Der Abend war lustig. Ich war auf Gracia gespannt. Gut möglich, dass sie zum ersten Mal in ihrem Leben Sauerkraut aß. Sie packte die Sauerkrautfäden an einem Ende mit Daumen und Zeigefinger, schenkte ihnen einen amüsierten Blick, legte den Kopf in den Nacken und schnappte mit ihrem weißen Gebiss danach. Karl und Wolfgang hingen an ihren Lippen.

Ihr Buben, es kann doch nur einer zum Zug kommen, hätte ich ihnen am liebsten gesagt. Männer im Balzgeschehen neigen zur Blindheit, zur Fehleinschätzung der Lage. Bewunderung für eine Frau zeigen sie offen. Das hat schon wieder etwas Rührendes.

Mit einer Mischung aus Schamgefühl und Amüsiertheit verfolgte ich den Tanz der beiden.

»Je travaille à l’hôtel de ma tante«, sagte Gracia.

»De ma tante«, wiederholte Karl, seine Äuglein blitzten auf. Ironisch spitzbübisch wollte er wirken.

»Tu travailles pendant que tous les touristes soient en vacances.« Wolfgangs Bemerkung sollte Verständnis signalisieren. »Ce n’est pas dur?«, schob er nach.

Glaubte Wolfgang wirklich, Gracia würde seine Frage verstehen? Inhaltlich meine ich, ganz abgesehen von pendant que plus Subjonctif?

Gracia warf ihre Haare in den Nacken.

Baby, die Nummer mit deinen Haaren kennen wir schon! Aber den Jungs hier scheint es zu gefallen. Ich erschrak leicht über meine beißende Ironie, drückte sie weg und beobachtete das Treiben am Tisch weiter.

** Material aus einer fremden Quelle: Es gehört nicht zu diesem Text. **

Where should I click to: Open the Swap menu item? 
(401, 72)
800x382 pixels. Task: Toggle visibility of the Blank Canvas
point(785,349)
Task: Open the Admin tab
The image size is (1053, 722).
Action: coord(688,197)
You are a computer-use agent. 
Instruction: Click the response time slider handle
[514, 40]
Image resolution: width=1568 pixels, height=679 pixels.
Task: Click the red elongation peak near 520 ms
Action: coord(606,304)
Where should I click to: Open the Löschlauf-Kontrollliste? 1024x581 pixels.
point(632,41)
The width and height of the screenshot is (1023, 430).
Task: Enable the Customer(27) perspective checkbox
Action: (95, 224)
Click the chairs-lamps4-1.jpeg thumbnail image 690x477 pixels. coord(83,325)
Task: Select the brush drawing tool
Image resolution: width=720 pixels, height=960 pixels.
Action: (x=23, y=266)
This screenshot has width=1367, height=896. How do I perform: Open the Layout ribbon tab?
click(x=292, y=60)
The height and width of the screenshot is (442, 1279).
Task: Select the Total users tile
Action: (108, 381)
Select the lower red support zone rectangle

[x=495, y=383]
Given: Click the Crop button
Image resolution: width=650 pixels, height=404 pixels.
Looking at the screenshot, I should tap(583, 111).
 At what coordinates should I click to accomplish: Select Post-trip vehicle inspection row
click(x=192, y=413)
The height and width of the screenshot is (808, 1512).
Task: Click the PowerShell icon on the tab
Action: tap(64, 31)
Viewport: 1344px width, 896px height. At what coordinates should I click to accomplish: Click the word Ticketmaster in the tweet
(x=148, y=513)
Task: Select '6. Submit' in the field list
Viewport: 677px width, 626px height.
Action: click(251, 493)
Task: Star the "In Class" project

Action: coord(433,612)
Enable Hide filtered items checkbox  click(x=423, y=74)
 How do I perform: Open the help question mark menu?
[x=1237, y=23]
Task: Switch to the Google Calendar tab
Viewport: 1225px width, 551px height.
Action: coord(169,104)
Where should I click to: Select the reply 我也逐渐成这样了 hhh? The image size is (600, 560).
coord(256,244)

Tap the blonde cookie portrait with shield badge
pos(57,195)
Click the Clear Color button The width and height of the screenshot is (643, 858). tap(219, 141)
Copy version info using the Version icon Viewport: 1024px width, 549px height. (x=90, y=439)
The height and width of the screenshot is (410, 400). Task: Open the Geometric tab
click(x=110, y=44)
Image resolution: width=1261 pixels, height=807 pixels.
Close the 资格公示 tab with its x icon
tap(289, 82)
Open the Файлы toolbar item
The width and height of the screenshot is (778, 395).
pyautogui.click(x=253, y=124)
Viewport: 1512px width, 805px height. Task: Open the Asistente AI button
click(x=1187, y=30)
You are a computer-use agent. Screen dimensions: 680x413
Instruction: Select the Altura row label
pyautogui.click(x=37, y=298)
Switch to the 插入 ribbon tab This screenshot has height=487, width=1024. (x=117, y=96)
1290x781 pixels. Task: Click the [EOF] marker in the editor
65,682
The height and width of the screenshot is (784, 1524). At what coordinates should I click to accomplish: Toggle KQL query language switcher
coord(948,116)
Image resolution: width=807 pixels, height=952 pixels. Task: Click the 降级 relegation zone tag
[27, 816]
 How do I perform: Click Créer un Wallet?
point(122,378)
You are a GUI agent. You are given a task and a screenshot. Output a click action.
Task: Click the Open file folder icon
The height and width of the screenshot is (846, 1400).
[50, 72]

»C’est normal. Ce n’est pas dur«, sagte Gracia, schüttelte ihren Kopf und lachte. Frauen ihres Typs flirteten mit jedem Mann, ohne ihr Herz zu verschenken. Sie hatten ein klares berufliches Ziel, nebenher gingen sie Hobbys wie Reiten und Volleyball nach. Ihren Hochzeitstermin hatten sie längst geplant und sparten sich für den einen auf.

Ganz schweigsam saß Miguel am anderen Ende des Tisches. Er redete kaum. Ernst und sorgenvoll wurde seine Miene, als plötzlich unter der ersten Choucroute-Lage Fleischteile auftauchten, die an Kassler Rippchen erinnerten.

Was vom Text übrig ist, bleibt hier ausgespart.